# IP QoS Downstream



## flakis05 (Aug 7, 2011)

http://i303.photobucket.com/albums/nn154/flakis05_08/QoS.jpg

that link will direct you to a photo of what I need help.
So what do i put on those questions, so my computer will be the higher priority to receive the bandwidth

(I'm doing this because sometimes I can't play my online video game(League of Legends) because of a high ping).
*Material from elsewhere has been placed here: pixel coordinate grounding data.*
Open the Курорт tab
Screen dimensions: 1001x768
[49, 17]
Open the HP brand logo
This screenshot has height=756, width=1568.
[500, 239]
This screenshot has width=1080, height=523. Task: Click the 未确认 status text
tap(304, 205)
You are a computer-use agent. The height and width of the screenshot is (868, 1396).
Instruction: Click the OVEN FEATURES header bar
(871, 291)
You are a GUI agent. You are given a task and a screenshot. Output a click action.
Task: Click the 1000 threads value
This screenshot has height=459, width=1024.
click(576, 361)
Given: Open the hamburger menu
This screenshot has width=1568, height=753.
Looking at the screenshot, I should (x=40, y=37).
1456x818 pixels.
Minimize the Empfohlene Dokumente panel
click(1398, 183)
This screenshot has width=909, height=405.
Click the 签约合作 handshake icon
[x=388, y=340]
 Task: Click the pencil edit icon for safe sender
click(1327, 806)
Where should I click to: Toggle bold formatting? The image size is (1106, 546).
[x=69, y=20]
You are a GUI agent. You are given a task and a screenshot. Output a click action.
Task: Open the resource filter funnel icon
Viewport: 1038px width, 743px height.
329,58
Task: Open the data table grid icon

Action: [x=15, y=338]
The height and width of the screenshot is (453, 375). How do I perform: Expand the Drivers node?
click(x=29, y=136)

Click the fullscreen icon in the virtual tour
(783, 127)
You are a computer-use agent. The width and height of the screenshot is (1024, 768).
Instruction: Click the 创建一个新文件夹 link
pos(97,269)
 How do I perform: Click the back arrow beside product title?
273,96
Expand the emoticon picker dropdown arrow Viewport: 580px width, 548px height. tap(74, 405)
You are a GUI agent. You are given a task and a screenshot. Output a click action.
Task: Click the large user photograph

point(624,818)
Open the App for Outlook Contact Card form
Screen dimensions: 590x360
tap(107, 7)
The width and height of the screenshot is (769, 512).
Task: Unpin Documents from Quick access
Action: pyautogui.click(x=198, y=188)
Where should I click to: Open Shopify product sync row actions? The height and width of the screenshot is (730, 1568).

I just want the necessary bandwidth so I can have a stable ping.


----------



## Wand3r3r (Sep 17, 2010)

what are the listed choices in 3,4 and 5?


----------



## flakis05 (Aug 7, 2011)

Wand3r3r said:


> what are the listed choices in 3,4 and 5?


3.
Protocol: All, TCP, UDP, GRE, ICMP
TOS BIT Value: All, 0, 1(Low), 2, 3, 4(Medium), 5, 6, 7(High)

4. Source: Any, Custom
If Custom;
Source Ip: 0.0.0.0
Source Netmask: 0.0.0.0
Source Port Range: 0 to 0

5. Destination: Any, Custom
If Custom;
Destination Ip: 0.0.0.0
Destination Netmask: 0.0.0.0
Destination Port Range: 0 to 0


----------



## Wand3r3r (Sep 17, 2010)

3. protocol is all, TOS would be 5 [express forwarding]

4. source would be any

5. distination would be the static ip of your pc

You can see the tos values here

Implementing Quality of Service Policies with DSCP  [QoS Packet Marking] - Cisco Systems


----------



## flakis05 (Aug 7, 2011)

Wand3r3r said:


> 3. protocol is all, TOS would be 5 [express forwarding]
> 
> 4. source would be any
> 
> ...


What should I put for port range in #5?


----------



## Wand3r3r (Sep 17, 2010)

0-65,535 which are all known and above ports


----------



## TheCyberMan (Jun 25, 2011)

I would forward the ports only for the game below:

https://support.leagueoflegends.com/entries/20133372-port-forwarding


----------



## Wand3r3r (Sep 17, 2010)

Port forwarding? Thought we were working on QoS preference not just a particular game.


----------



## TheCyberMan (Jun 25, 2011)

I meant use the ports in the QOS for the game only as it is that needs the higher priority.

sorry i wasn't clear enough.


----------